Since virtually all your facts are wrong you might consider taking a less adversarial tone.
Ha! Just what people using relatively small (i.e. non-desktops) screens and battery power need: more pixels!
Not.
This reeks of Samsung trying to suck as much as Apple, trying to "compete" based on having high numbers and bullet points, rather than actually having good products. Hey Samsung: the reason you've become as big as you are and have started eating Apple's lunch, is that you were making good products instead of Apple-like products. Don't throw it away now, in your moment of triumph.
Take this laptop and cut the pixels to quarter of that, and you know what you'll get? Something that is faster, lasts longer on a charge, and looks the same to anyone who isn't inspecting the screen with a magnifying glass.
It's so sad that we're finally getting CPUs as awesome as Haswell, and then throwing away the gains by increasing power consumption and bandwidth usage, in other components. Net gain: nothin'. I wanted a net gain.
Thunderbolt is Apple proprietary. The Intel version which is freely licensable is called Lightpeak.
Your facts are wrong. Intel developed this technology and the code name for it was Light Peak. Apple registered the trademark for Thunderbolt but transferred the rights to that trademark to Intel two years ago. Thunderbolt is not proprietary to Apple in any meaningful way.
Hardly anything supports it.
Thunderbolt is just PCI Express and Displayport with DC power baked in. Both PCIe and DP are well supported and widespread. A Thunderbolt port can be used for PCIe or Displayport devices. It's accurate however that Thunderbolt is not widely used outside of Apple products at this time.

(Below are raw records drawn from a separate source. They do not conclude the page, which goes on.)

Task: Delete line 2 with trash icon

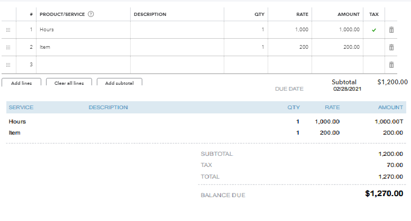Action: 391,47
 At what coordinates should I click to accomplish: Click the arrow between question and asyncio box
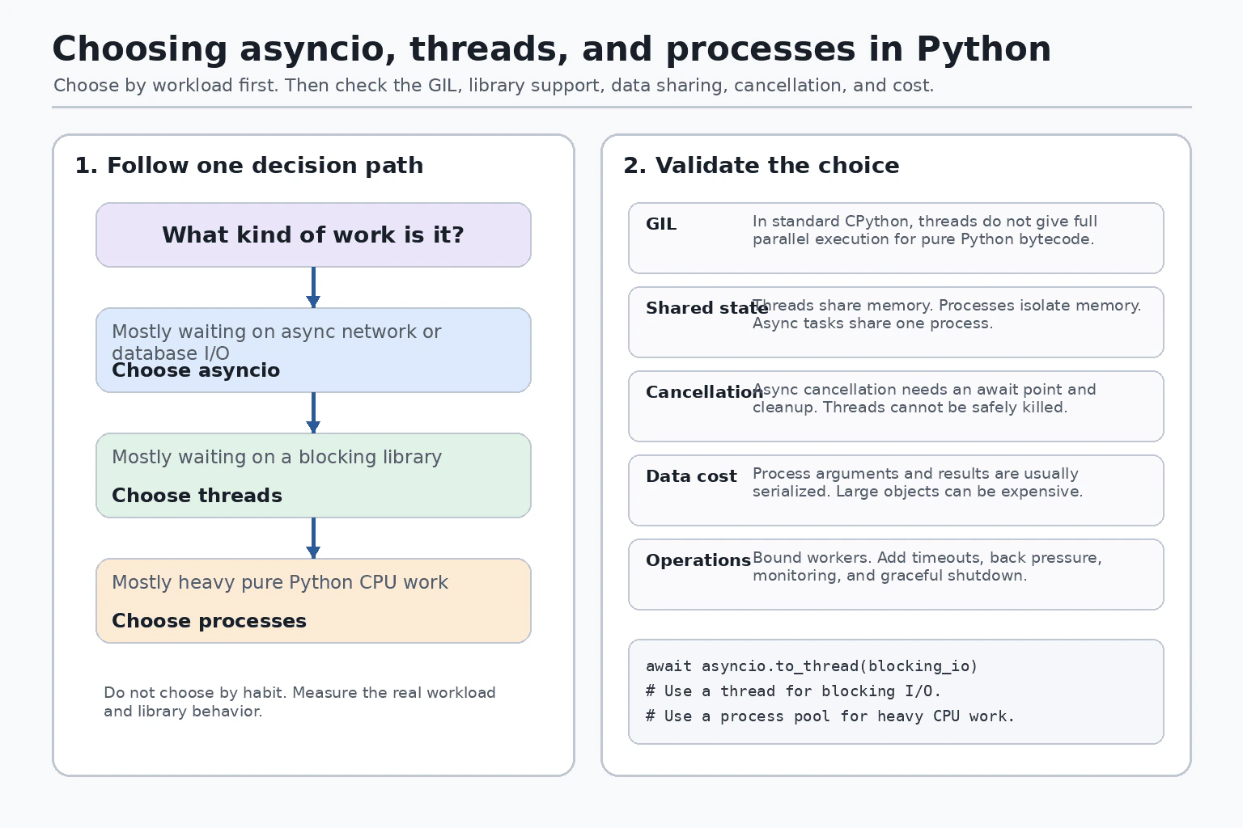pos(313,287)
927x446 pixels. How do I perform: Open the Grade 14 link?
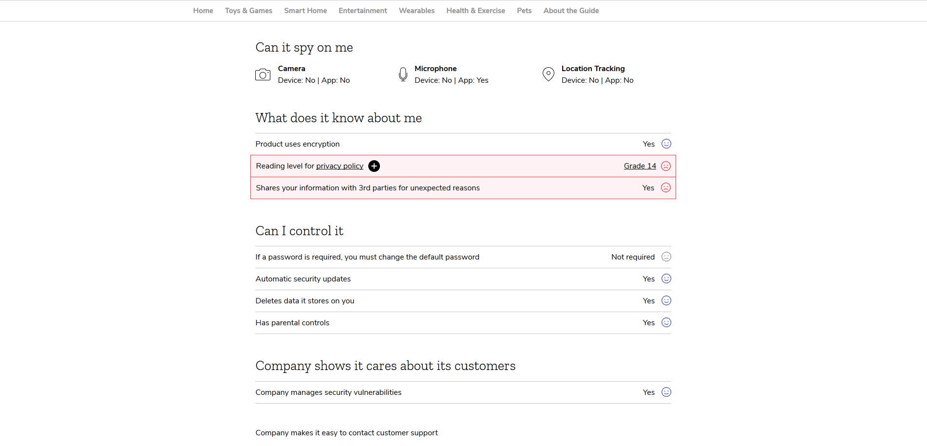(640, 166)
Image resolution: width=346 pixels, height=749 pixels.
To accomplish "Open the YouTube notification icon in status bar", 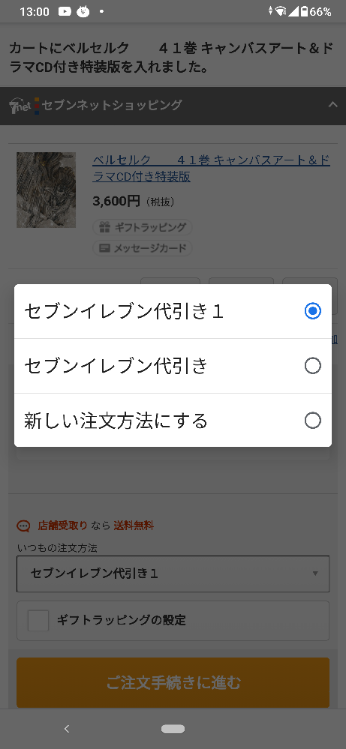I will pyautogui.click(x=65, y=11).
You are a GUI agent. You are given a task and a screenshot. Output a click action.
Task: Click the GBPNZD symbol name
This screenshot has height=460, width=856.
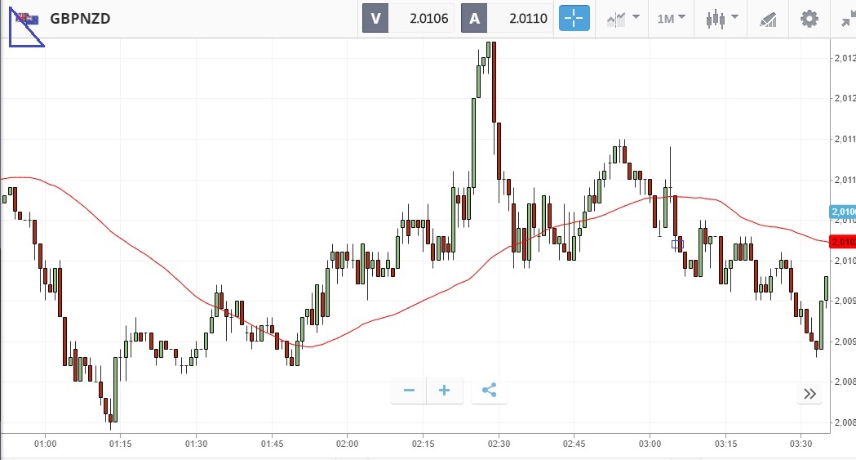[80, 19]
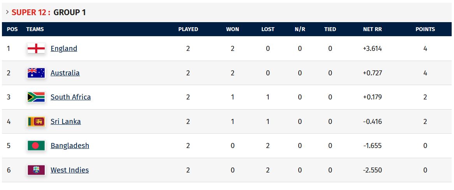Open the South Africa team link

point(70,97)
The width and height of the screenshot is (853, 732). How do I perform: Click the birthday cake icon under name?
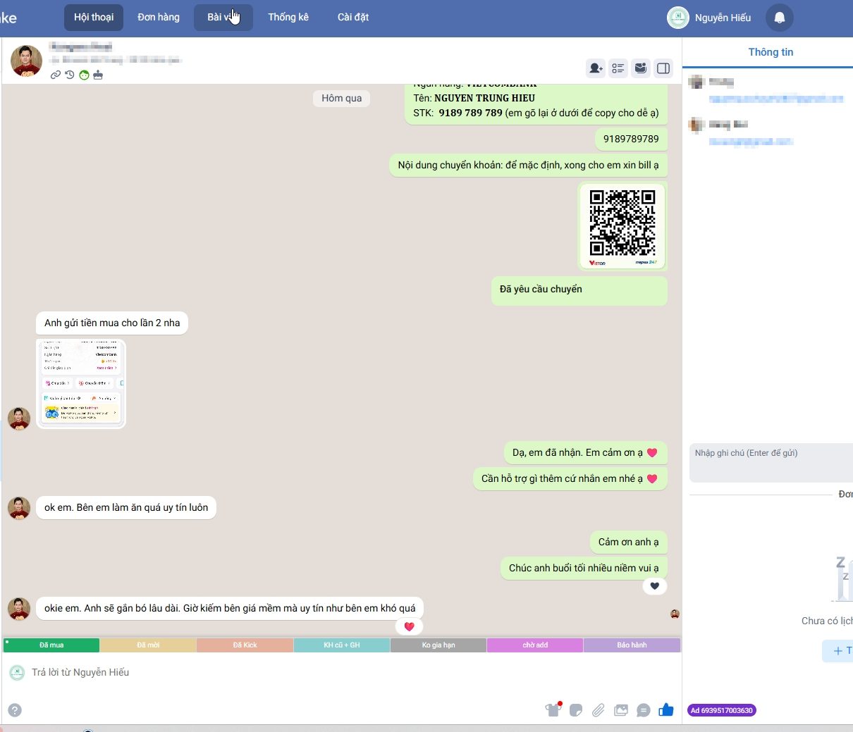pos(98,75)
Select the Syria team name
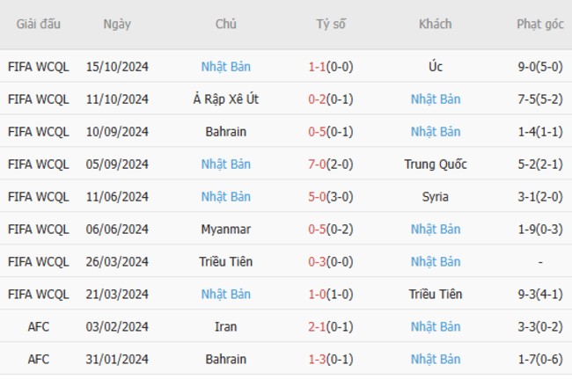 click(436, 197)
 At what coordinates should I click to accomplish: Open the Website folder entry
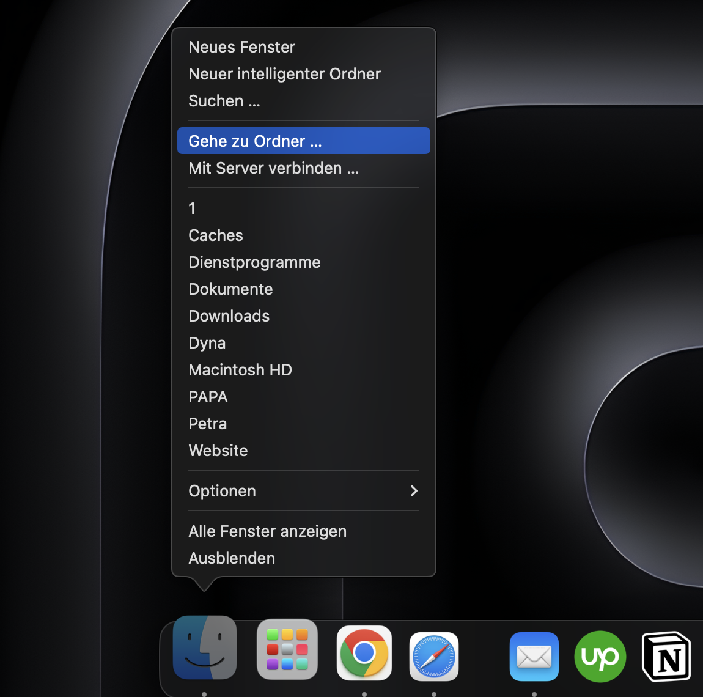[x=218, y=450]
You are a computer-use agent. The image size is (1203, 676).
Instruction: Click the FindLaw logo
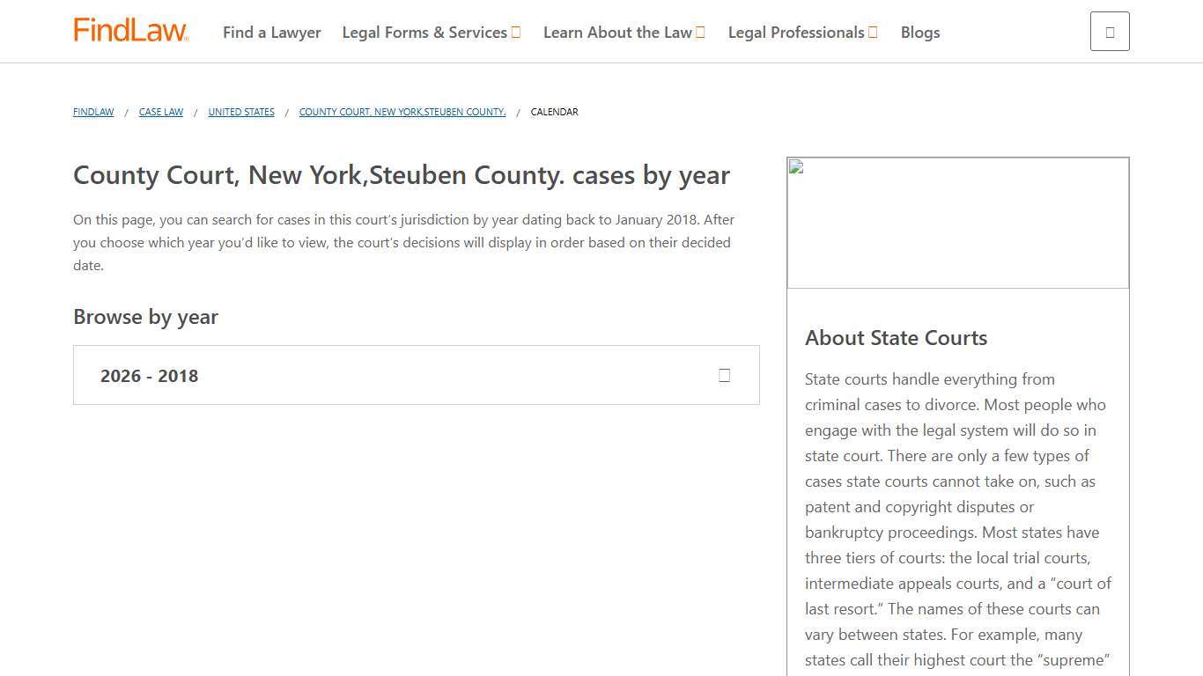[130, 28]
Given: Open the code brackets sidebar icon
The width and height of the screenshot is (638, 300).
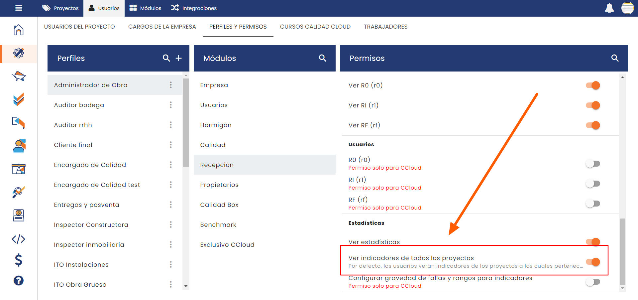Looking at the screenshot, I should tap(19, 239).
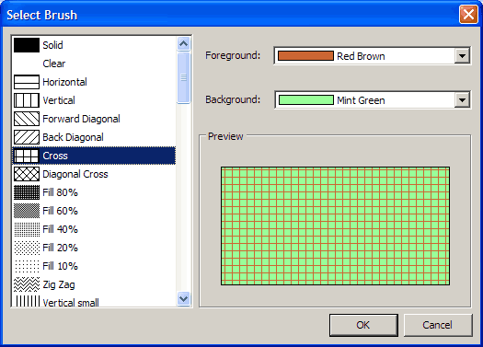Confirm with the OK button

click(363, 325)
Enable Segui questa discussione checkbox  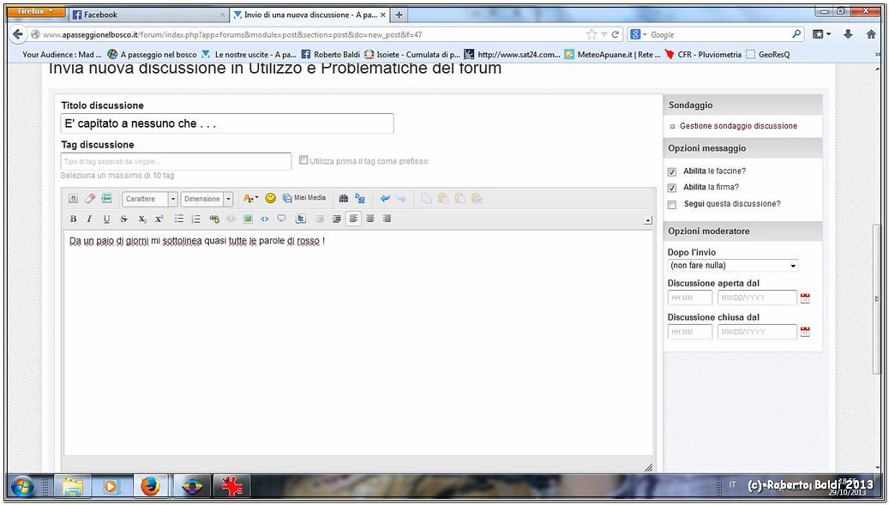672,205
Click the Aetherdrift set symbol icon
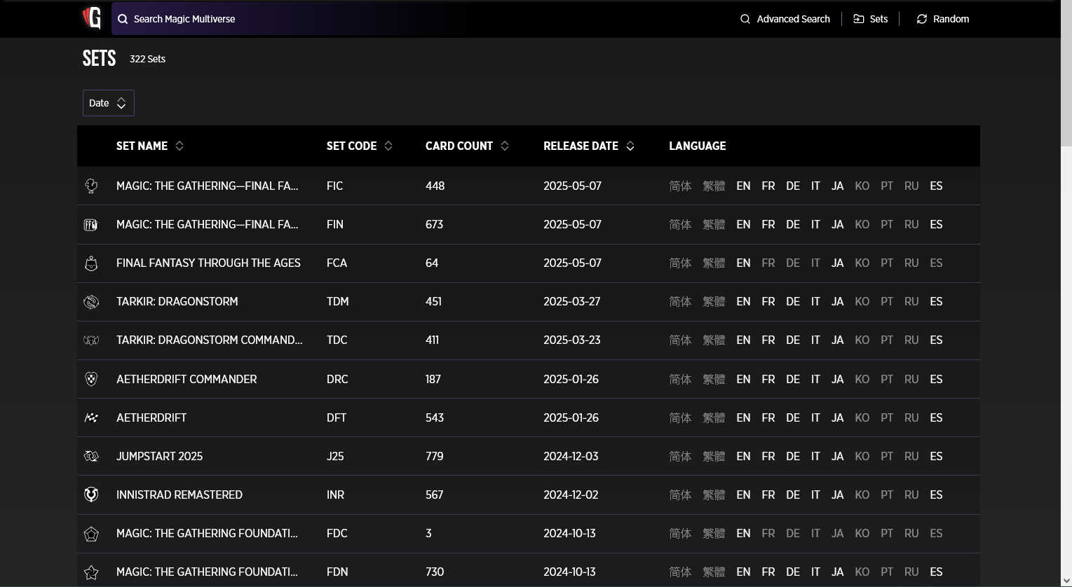 (x=91, y=417)

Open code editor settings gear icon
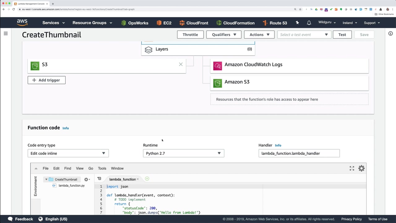tap(361, 168)
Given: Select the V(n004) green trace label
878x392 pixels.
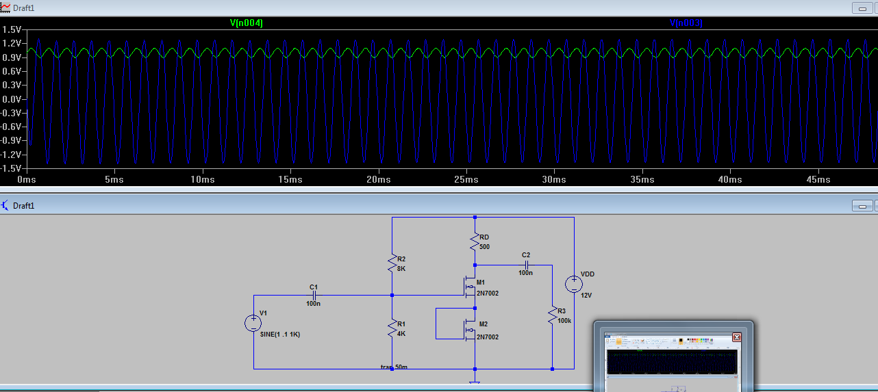Looking at the screenshot, I should click(247, 23).
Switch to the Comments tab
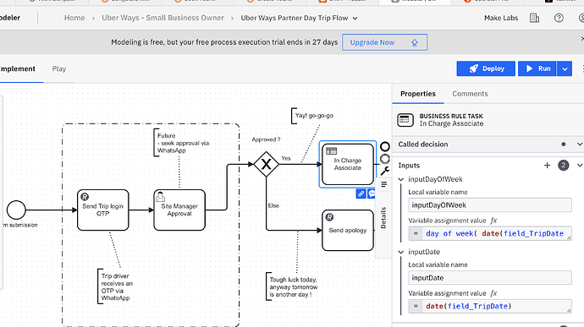 tap(470, 94)
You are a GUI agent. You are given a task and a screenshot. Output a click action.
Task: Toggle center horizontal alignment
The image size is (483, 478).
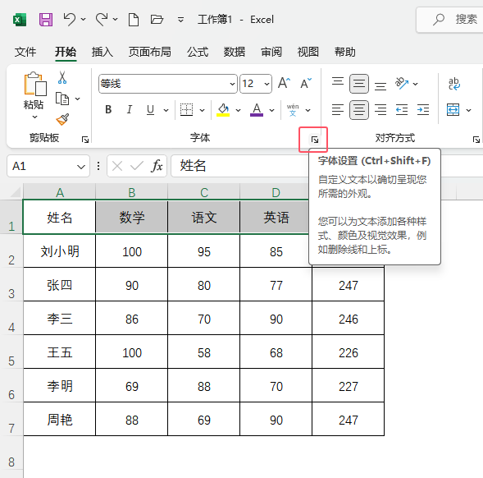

Why do these new laptops top out at only 8GB of RAM? My 5 year old desktop has 8GB and I make good use of the RAM and sometimes find myself wanting more. Anyone that does java development or graphics/video editing can easily run into memory constraints with only 8GB.
Slap Windows 8.1 on there and you've got a customer.
Price? TBD. To me until I have that this thing is meaningless. Also, it's meant to compete with the MBP, not the MBA. Unless it's going to be the same price. From what I see so far, all things considered (not forgetting the build quality of Apple could possibly be matched, at best)- the MBA would still be my choice.
http://www.accountkiller.com/en/delete-slashdot-account Stop visiting Slashdot.
"Ativ Book 9 Plus" Keep trying to figure out product naming Sammy!
Who says Apple needs free advertising?
It is all down hill from here which creates a wall of cognitive dissonance at Apple resulting in their ultimate waning. The innovation died, or rather had a limited lifetime. Apple will wane for the same reason it was successful. The wonderful market action we so dearly love--the ability to copy successful products, services, and ideas.
I object to power without constructive purpose. --Spock
It was a serious comment. The troll detectors are set to 11 here.
I object to power without constructive purpose. --Spock
I'm writing this on my MacBook Pro Retina. I love the screen, for the most part, but there are a few issues. For one thing, it down-resolves by default, so you don't get all the extra screen real estate you might want. Second, sometimes that down-resolving looks really shitty. The Office suite, for example, is vomitously gross to look at. Otherwise, yay. There are some other issues too, but it is really the best computer I've ever owned.